The world’s transition toward a clean-energy future faces many challenges, the greatest of which is cost and the economic impact, according to Womble Bond Dickinson’s 2024 Energy Transition Outlook Survey report released Tuesday.
The findings of the third annual survey revealed that while the “pathway to achieving net-zero ambitions is challenging, there remains a commitment to a lower-emissions future,” said Jeff Whittle, head of WBD’s Global Energy and Natural Resources Practice.
The survey showed that 56% of respondents, comprised of 456 decision-makers in the energy industry, saw “cost and economic impact” amid rising interest rates and equipment prices as “a leading challenge impacting the energy transition,” with 47% of those expressing concern about inadequate tax and incentive support.
Money is “no longer cheap,” and that was a top concern for the survey respondents, the report said, as central banks have raised interest rates significantly over the past two years and “may well have to keep rates higher for longer.”
“Higher interest rates raise the associated levelized cost of electricity — or the average of what it will cost to produce electricity in today’s terms incorporating everything from construction to fuel to financing fees,” said Lisa Rushton, co-head of WBD’s U.S. Energy and Natural Resources Practice.
Infrastructure needs and grid flexibility requirements were also among the top challenges impacting the energy transition, as selected by 54% and 52% of total respondents, respectively, the report said.
“The realization is spreading across the industry that creating a clean-energy system requires more than deploying solar, wind and storage assets at scale,” said Belton Zeigler, co-head of WBD’s Regulated Utilities Team. “It also requires modernizing and expanding the transmission grid so that it can serve customers efficiently and reliably as electrification proceeds and increasing levels of renewable resources are added to the system.”

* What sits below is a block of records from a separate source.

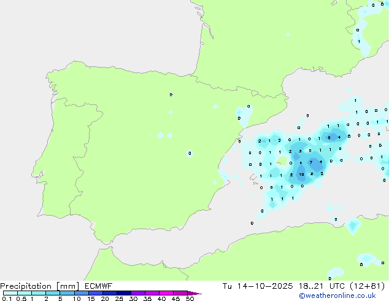Click the 25 mm dark blue legend swatch
The width and height of the screenshot is (389, 301).
tap(123, 294)
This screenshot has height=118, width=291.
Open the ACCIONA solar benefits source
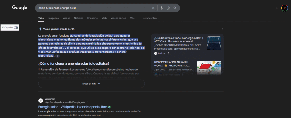point(178,40)
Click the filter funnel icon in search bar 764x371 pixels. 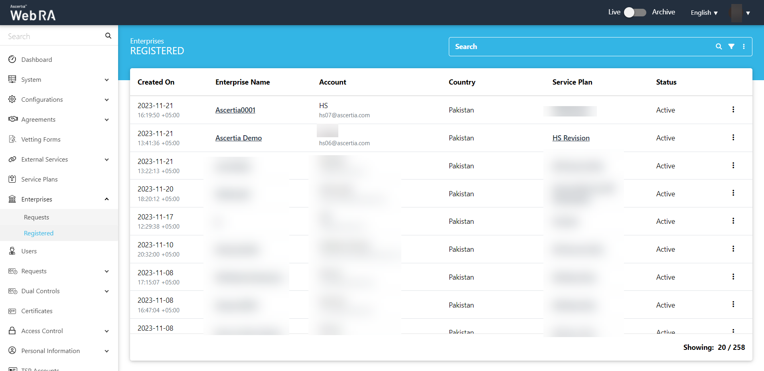[x=731, y=47]
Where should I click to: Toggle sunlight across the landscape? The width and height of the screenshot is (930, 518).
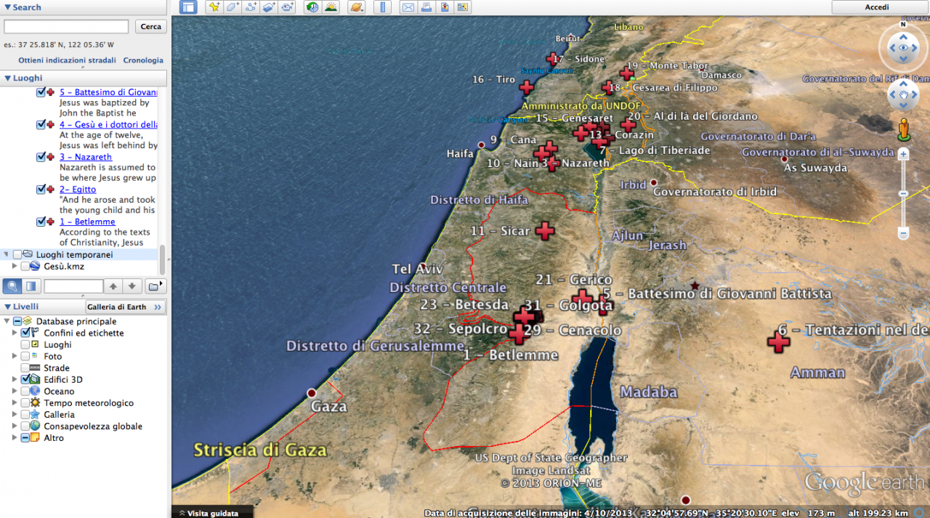[x=331, y=7]
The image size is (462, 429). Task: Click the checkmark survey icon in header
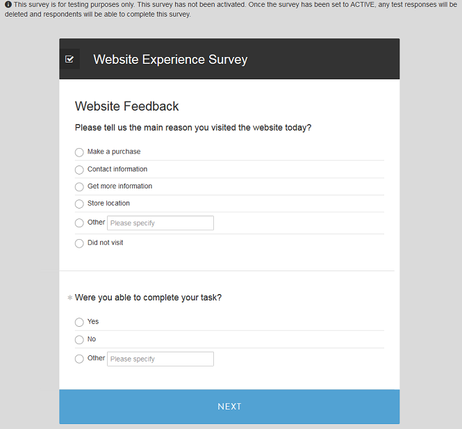pyautogui.click(x=69, y=59)
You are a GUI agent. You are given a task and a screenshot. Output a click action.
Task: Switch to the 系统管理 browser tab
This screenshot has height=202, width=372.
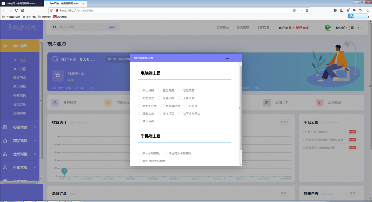click(20, 3)
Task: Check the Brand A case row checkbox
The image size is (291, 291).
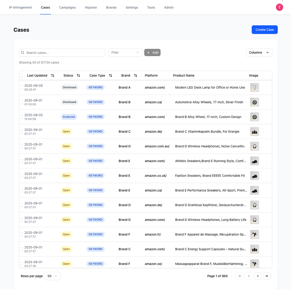Action: [x=21, y=88]
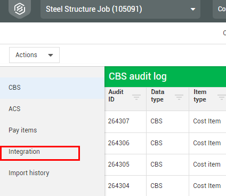Open the Actions dropdown menu
The width and height of the screenshot is (226, 196).
(34, 55)
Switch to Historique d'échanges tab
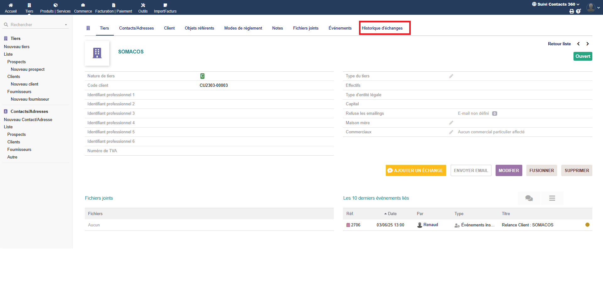The image size is (603, 283). click(382, 28)
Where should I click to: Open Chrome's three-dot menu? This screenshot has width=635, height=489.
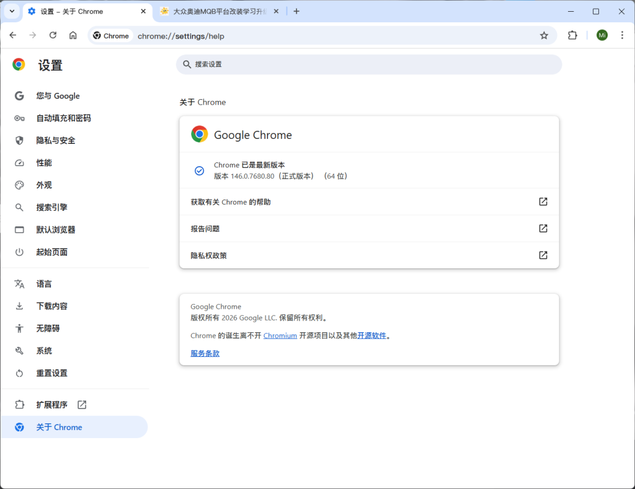point(622,35)
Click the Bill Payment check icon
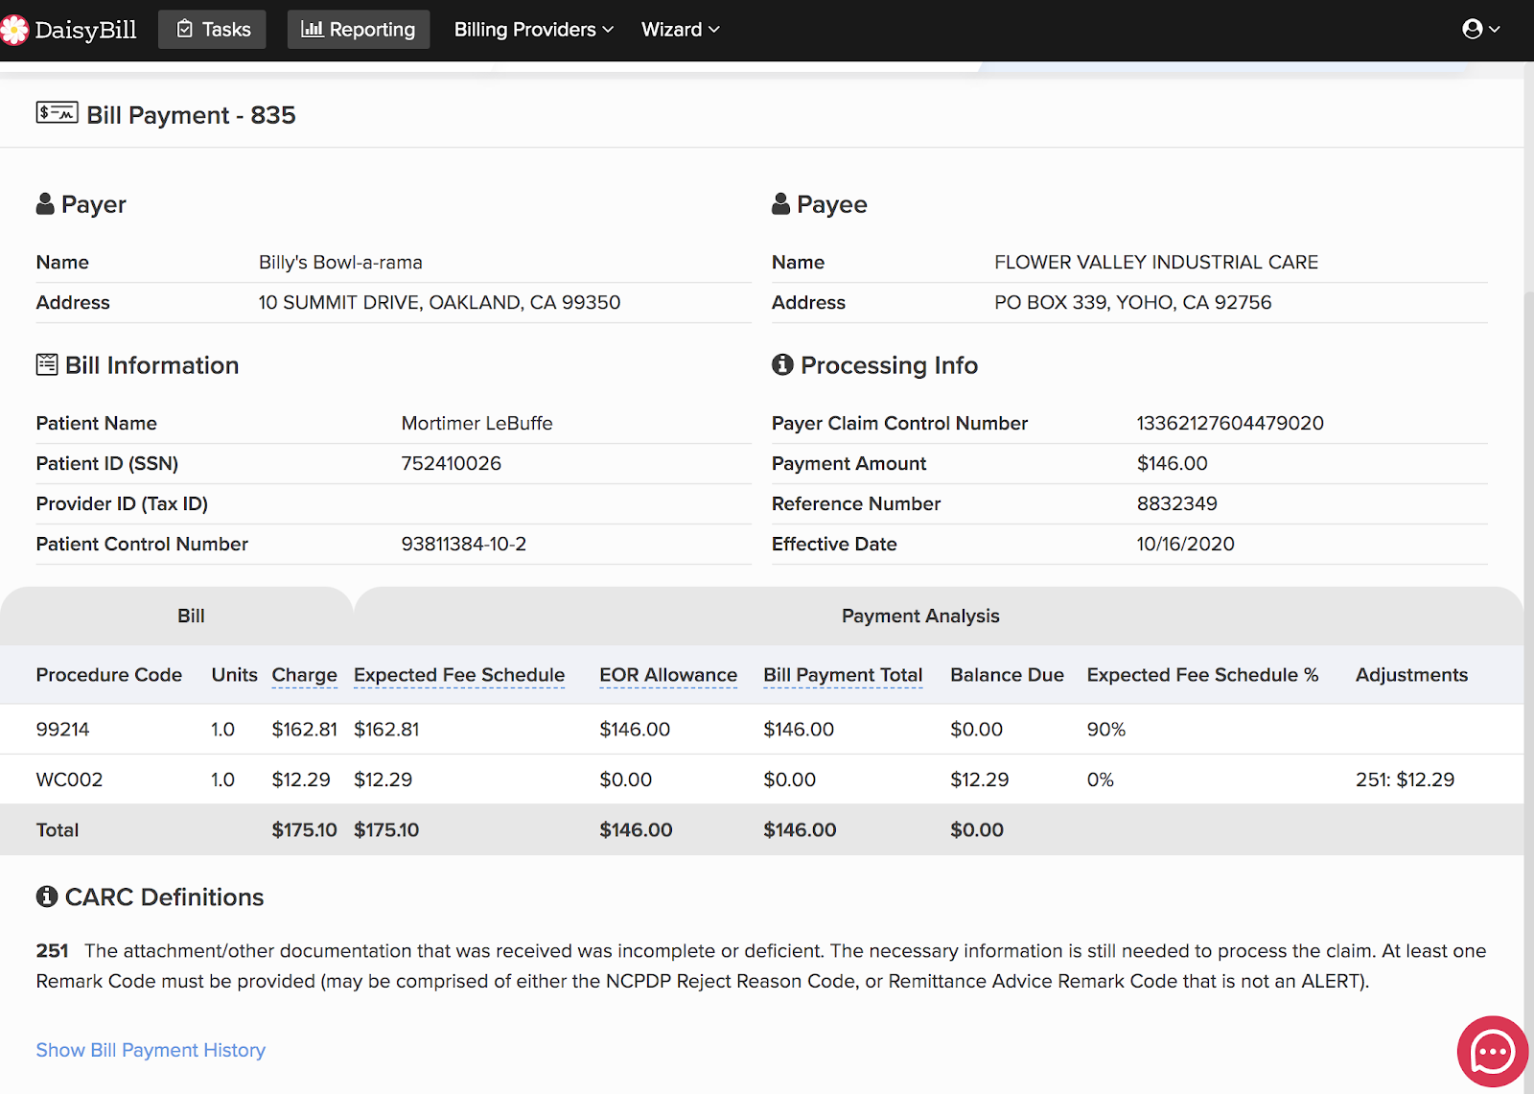The width and height of the screenshot is (1534, 1094). (57, 113)

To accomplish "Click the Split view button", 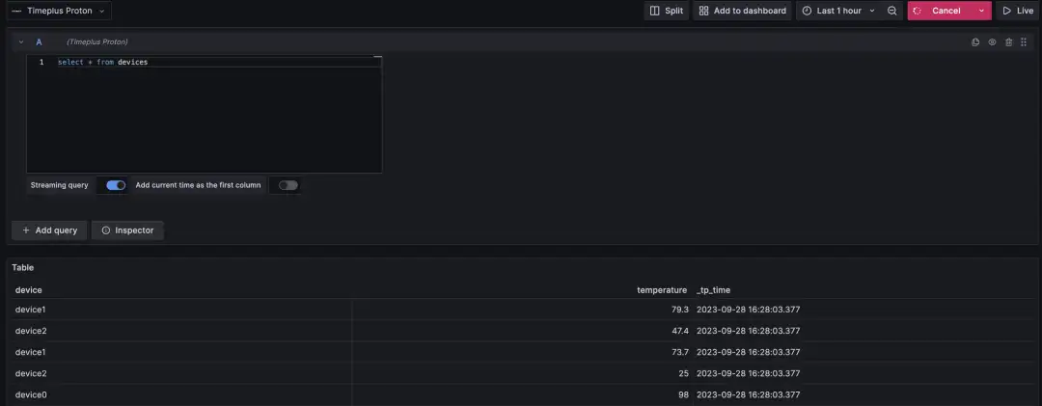I will (x=667, y=11).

Grid modernization includes interconnection challenges and aging infrastructure, the report said.
It pointed out that an International Energy Agency report in October said the world needs to add or replace 49.7 million miles of transmission lines by 2040 to meet climate goals and achieve energy security. The IEA said the replacement amount equates to the “entire existing global grid.”
The Womble Bond Dickinson survey also said successful infrastructure projects depend on government support.

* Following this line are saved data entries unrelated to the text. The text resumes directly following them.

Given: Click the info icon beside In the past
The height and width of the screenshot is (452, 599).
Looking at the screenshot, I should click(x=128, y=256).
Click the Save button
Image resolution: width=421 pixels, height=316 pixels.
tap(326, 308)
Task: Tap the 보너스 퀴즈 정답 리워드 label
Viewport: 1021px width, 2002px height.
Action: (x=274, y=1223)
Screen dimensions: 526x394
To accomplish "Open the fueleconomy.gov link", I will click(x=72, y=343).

When asked about which areas legislation, regulation or incentives could be the most effective in speeding up the clean-energy transition, 40% of respondents chose funding of grid upgrades and efficiency improvements, according to the report. It also said 33% chose policies to incentivize energy storage, and 32% said government support would be most effective in energy efficiency measures.
When it comes to achieving future net-zero emissions goals, more than one-third of the survey’s respondents said insufficient government support was one of their top three challenges.
Still, looking ahead to 2024, the report said the overall investment picture is “strong” for clean energy, with 56% of total survey respondents increasing their investment or operational focus on energy transition strategies over the past year.
When it comes to the clean-energy transition, the survey respondents said key areas of investment opportunity include “decarbonization-focused solutions,” such as biofuels, and biomass — which the report said is broadly characterized as energy from waste — as well as energy efficiency improvements, carbon-capture technologies, utility-scale energy storage and electric vehicles.
Meanwhile, the top three threats to net-zero emissions goals are “rooted in politics,” the survey report said, with those being insufficient government support; fragmentation, plurality and inconsistency of legislation; and general political risk that governments may not live up to net-zero commitments.
Overall, business leaders continue to increase their commitment to the global clean-energy transition, the Womble Bond Dickinson report said, but that transition is “fraught with risks and will require a greater-than-anticipated level of capital investment.”